The DEEP Lab studies the processes driving bog iron formation using a multi-pronged approach, including DNA and RNA sequencing, enrichment culturing, scanning electron microscopy, and geochemical monitoring. Using these tools, we aim to not only better understand the mechanisms of microbial iron cycling, but also to address fundamental questions concerning the role that redox conditions play at the crossroads between biological and geological systems- in other words, how electron transfer links life to rock.
Buried in Blue Mud
Salt marshes store carbon at higher rates than any other terrestrial system. Primary productivity generally exceeds the rate of decomposition in these systems, as oxygen is rapidly depleted within the first few millimeters of sediment. This, combined with the ability to trap and bury transient planktonic particles, allows salt marshes to bury organic matter at an exceptionally high rate, where it may be stored on geologic timescales- making these habitats vital to the regulation of the Earth’s temperature. The metabolic capabilities of the highly diverse microbial communities inhabiting salt marsh sediments remain poorly understood.

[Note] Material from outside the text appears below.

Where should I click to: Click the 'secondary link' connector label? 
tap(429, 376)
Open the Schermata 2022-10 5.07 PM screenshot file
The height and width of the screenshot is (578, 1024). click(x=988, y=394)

Our research at Stockton examines microbial activity in deeply buried salt marsh sediment, using a combined approach of stable isotope probing, metagenomics, and metatranscriptomics. These techniques make it possible to assess the genetic capability of the microbes that incorporate specific carbon substrates of interest, answering not only “who” is doing “what” but also “how.” This research describes the roles that the microbial community plays in the generation and decomposition of organic matter, and their impact on carbon storage at the ecosystem scale.
Ancient Life in the Dark Ocean
Greater than 90% of the ocean’s biomass consists of microorganisms, and about 70% of these microbes live in the dark open ocean. These microorganisms include archaea- ancient organisms that resemble bacteria but are genetically very distinct. Once thought to solely survive at very high temperatures, or in the guts of ruminant animals, we now know that archaea live and thrive in any environment where bacteria may be found.
The turnover of organic matter and the cycling of nutrients in marine environments is driven by a complex consortium of microbial activity known as the microbial loop. The impact of archaeal activity on the microbial loop remains poorly understood, partly because they resist laboratory culturing. Yet, planktonic archaea can comprise nearly half of the marine microbial community, particularly at depths below 1,000 meters– the majority of the ocean’s volume. At these depths, microbial life depends on food produced via chemical energy, and sinking organic compounds produced at the sunlit surface, in order to survive.
Currently our lab is using stable isotope probing experiments to explore archaeal and bacterial uptake of complex carbon sources in deep ocean samples taken on a research cruise in the Caribbean Sea. We are also planning a cruise to the Atacama Trench in 2024, to explore microbial diversity in sediment, methane cold seeps, and deep seawater.
Europa, Enceladus, and Ganymede
In collaboration with investigators at the NASA Jet Propulsion Laboratory and Goddard Space Flight Center, we are developing culturing platforms that support conditions resembling those hypothesized to exist at the origin of life, and which may support life on icy moons in our solar system. This project will utilize custom-made flow reactors mimicking early mineral catalytic systems in hydrothermal chimneys/sediments to compare biogenic and abiogenic outputs from these systems, and uses molecular/organic geochemical techniques to characterize the metabolic processes that occur in this environment in relation to abiotic reactions occurring in tandem. The project represents a novel system for culturing microbes with ancient metabolisms, in order to observe microbial populations and the products and kinetics of biochemical and geochemical pathways in an early life scenario.